**What is needed**
With the pictures omitted, repeat exactly the lines below starting with the line that has "You are a GUI" and going on through the line that has "Task: Switch to the Счёт-наряд tab".

**Stored data**
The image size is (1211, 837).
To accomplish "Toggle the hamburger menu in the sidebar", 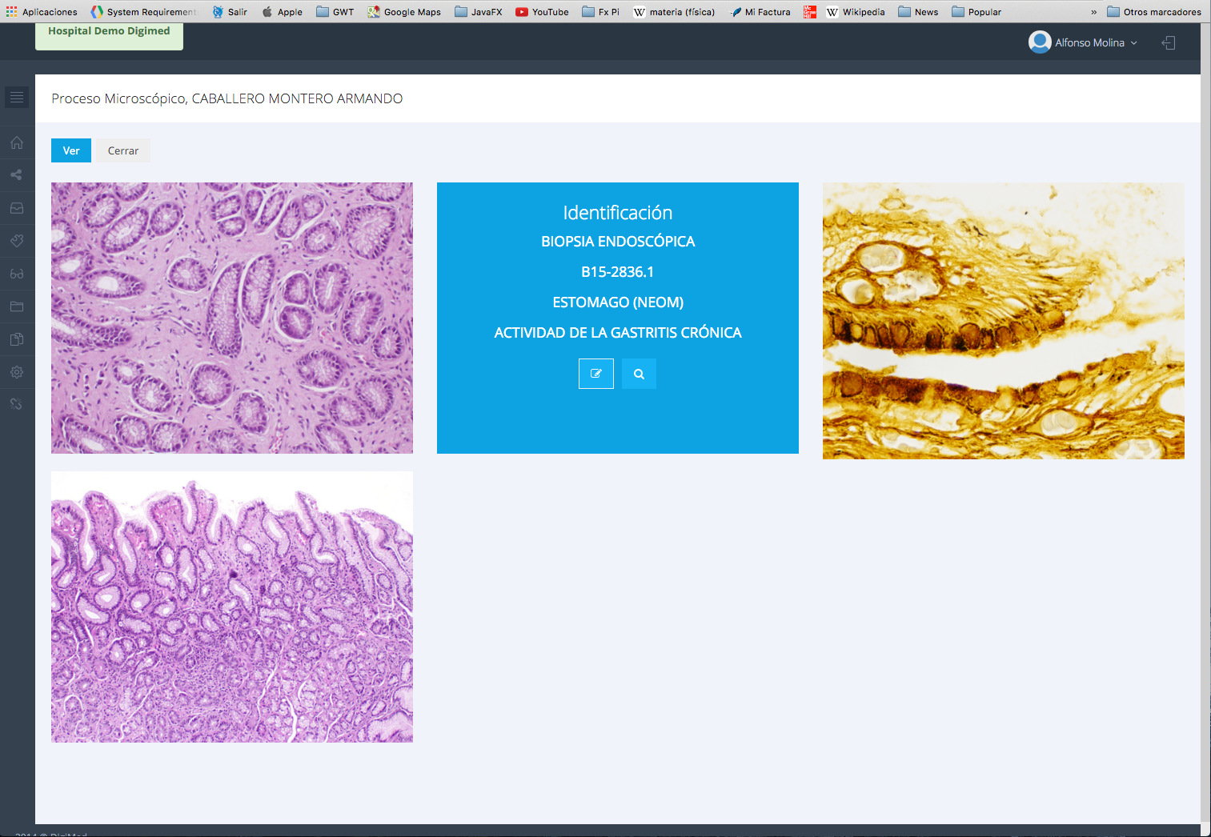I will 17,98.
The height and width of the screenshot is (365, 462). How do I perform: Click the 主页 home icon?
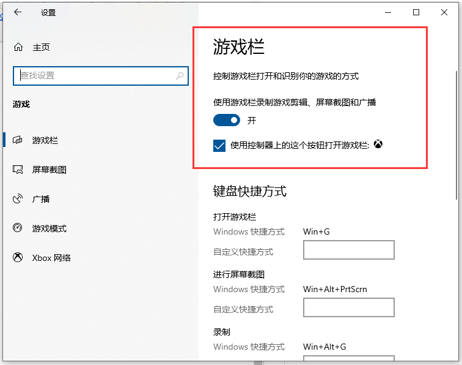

--

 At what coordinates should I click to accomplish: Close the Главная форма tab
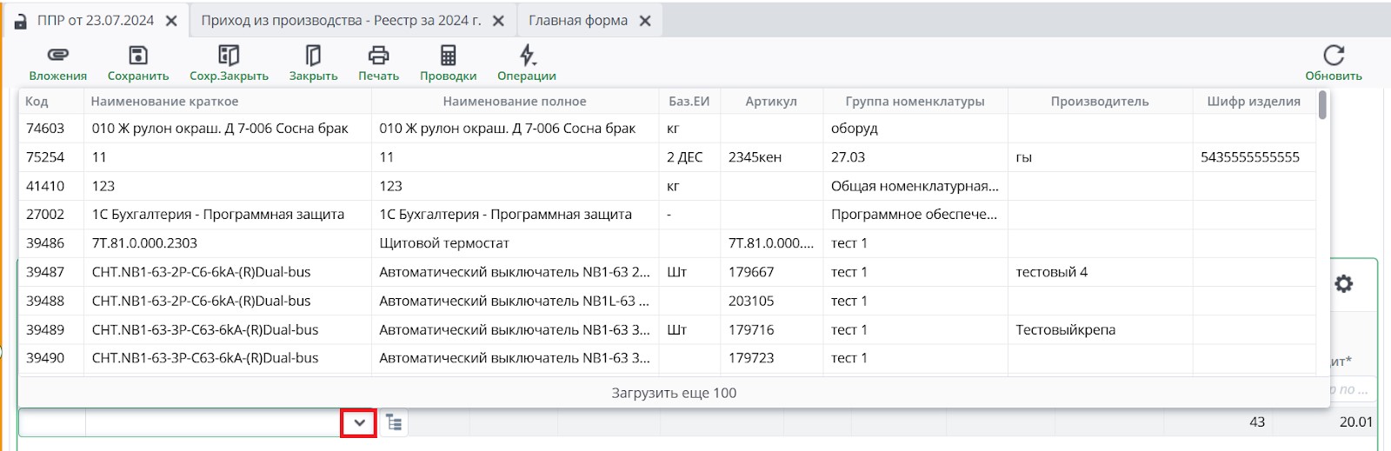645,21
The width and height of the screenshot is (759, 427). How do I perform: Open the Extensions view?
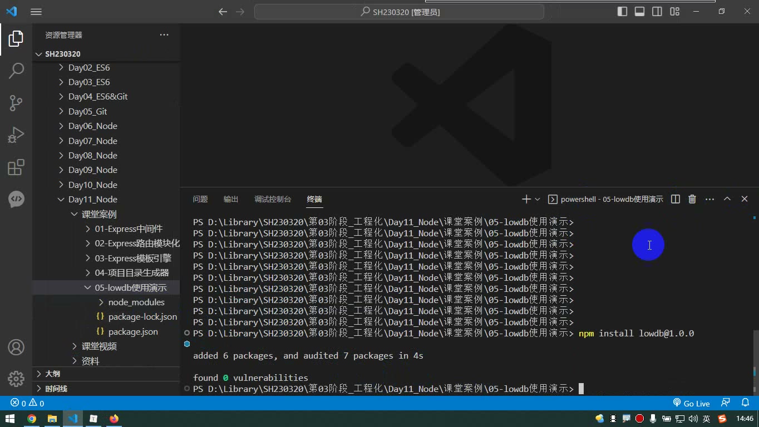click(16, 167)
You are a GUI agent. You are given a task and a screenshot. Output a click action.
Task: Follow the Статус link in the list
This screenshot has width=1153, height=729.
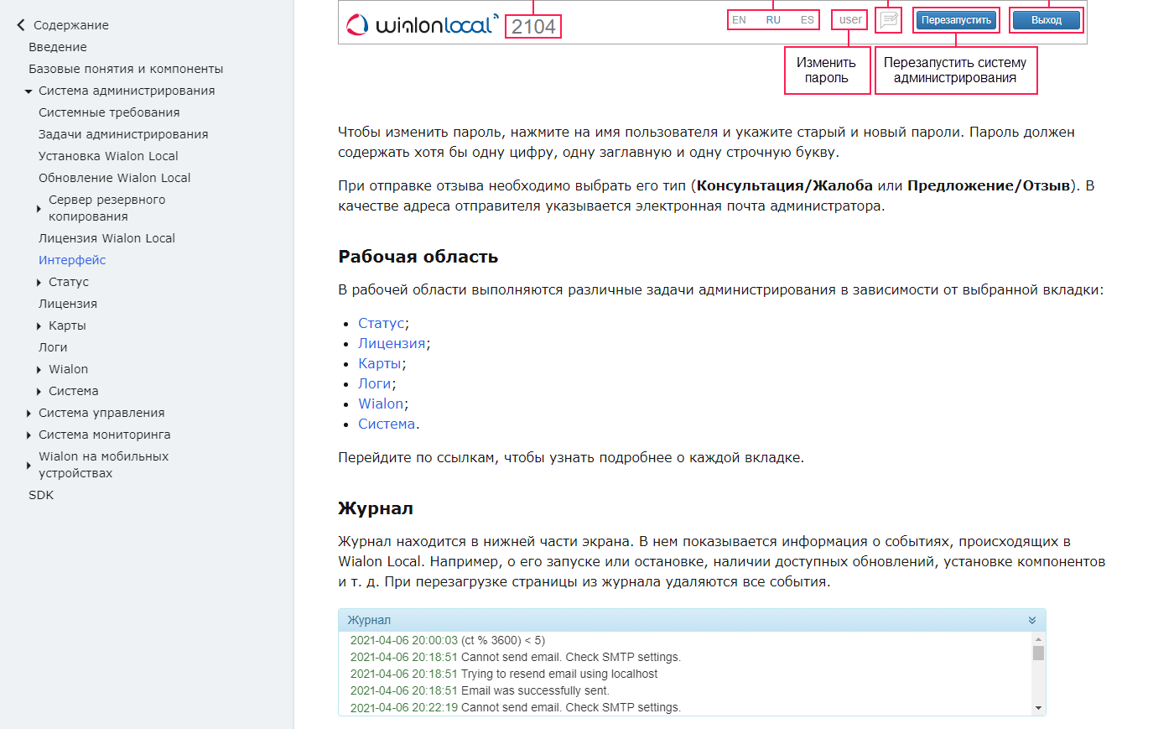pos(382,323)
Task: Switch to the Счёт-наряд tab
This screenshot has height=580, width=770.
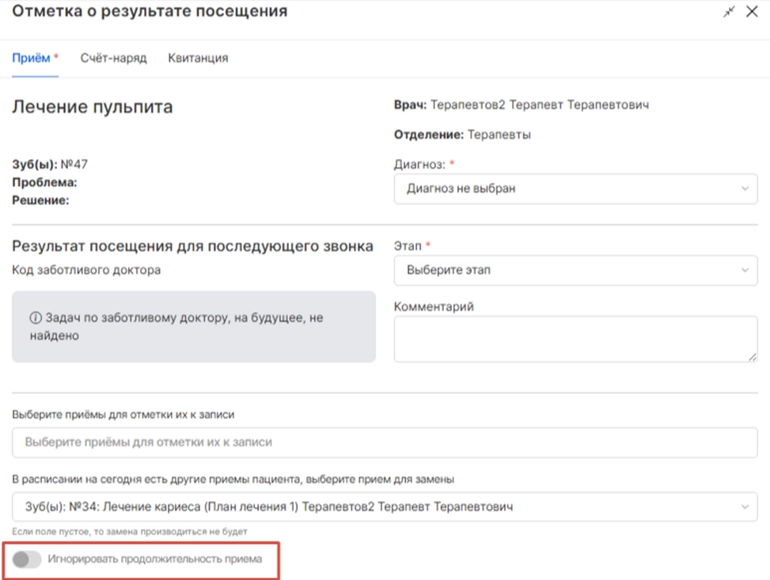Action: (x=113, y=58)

--

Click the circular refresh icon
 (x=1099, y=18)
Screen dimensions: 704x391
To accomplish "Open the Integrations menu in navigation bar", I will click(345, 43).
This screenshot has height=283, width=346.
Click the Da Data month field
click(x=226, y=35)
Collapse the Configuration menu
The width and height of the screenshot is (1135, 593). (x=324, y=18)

**Solved problem**
You are a GUI agent. You are given a task and a screenshot. Output a click action.
Task: Follow the Статус link in the list
This screenshot has width=1153, height=729.
pos(382,323)
Task: Switch to the Счёт-наряд tab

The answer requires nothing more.